Overall I’ve found working with Uniscribe to be a very rewarding experience. The API itself is rather complicated but it is very well designed. The main difficulty is coming to terms with the concept of glyph-based rendering. However I do feel that the MSDN documentation for Uniscribe to be rather inadequate in places. For someone who had no prior experience in displaying Unicode text I struggled for quite some time before finally completing this phase of the project.
As a comparison, take a look at the Apple documentation for ATSUI (an equivalent API to Uniscribe but higher-level). The documentation is much clearer in my opinion - it doesn’t just document the ATSUI API but gives guidelines on how it should be used on the Apple system.
Coming up in Part 16
There are still some minor “todo’s” with UspLib which I haven’t quite managed to finish. The issue of CRLF sequences at the end of a line of text needs addressing for bi-directional texts. Sometimes the CRLF will not be on the far-right of a line - for RTL texts it can be on the left-side, or even in the middle of the line! The other issue is properly displaying the file with full right-to-left alignment, with the scrollbar positioned on the left.
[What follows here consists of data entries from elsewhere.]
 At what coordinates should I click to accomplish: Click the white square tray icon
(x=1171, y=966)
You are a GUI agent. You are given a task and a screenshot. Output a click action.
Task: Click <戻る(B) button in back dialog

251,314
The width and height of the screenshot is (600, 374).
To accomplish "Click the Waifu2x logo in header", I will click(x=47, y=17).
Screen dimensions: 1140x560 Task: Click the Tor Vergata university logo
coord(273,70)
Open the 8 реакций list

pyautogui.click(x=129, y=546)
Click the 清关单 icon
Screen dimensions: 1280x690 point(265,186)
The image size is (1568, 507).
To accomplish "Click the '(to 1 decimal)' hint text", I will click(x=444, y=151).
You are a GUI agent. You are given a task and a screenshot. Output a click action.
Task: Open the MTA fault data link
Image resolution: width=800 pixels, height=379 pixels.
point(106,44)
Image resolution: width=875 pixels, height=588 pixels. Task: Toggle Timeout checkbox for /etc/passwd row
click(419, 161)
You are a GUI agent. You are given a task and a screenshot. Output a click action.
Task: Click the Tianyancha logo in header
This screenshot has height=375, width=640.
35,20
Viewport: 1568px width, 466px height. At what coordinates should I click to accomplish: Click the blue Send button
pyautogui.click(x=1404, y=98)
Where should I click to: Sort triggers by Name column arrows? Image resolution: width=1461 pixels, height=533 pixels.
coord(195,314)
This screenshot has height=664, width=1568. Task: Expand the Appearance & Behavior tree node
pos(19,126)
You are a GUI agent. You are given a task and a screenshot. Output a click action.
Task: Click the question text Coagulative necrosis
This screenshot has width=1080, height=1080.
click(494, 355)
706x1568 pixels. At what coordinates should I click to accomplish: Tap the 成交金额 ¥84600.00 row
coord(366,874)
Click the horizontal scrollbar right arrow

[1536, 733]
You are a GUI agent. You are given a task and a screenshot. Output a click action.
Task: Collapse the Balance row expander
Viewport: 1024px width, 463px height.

The next tutorial will look at adding keyboard support to the TextView. We will focus only on caret-movement with the keyboard, as actual text-entry must wait until the TextDocument can actually edit text. The caret-movement code will be using Uniscribe’s ScriptBreak
routine, which will probably result in a couple more UspLib functions being added.
Beyond this I will probably tackle syntax highlighting, and once the GUI is completely finished I will finally move onto file-editing. The end is getting alot closer now I feel!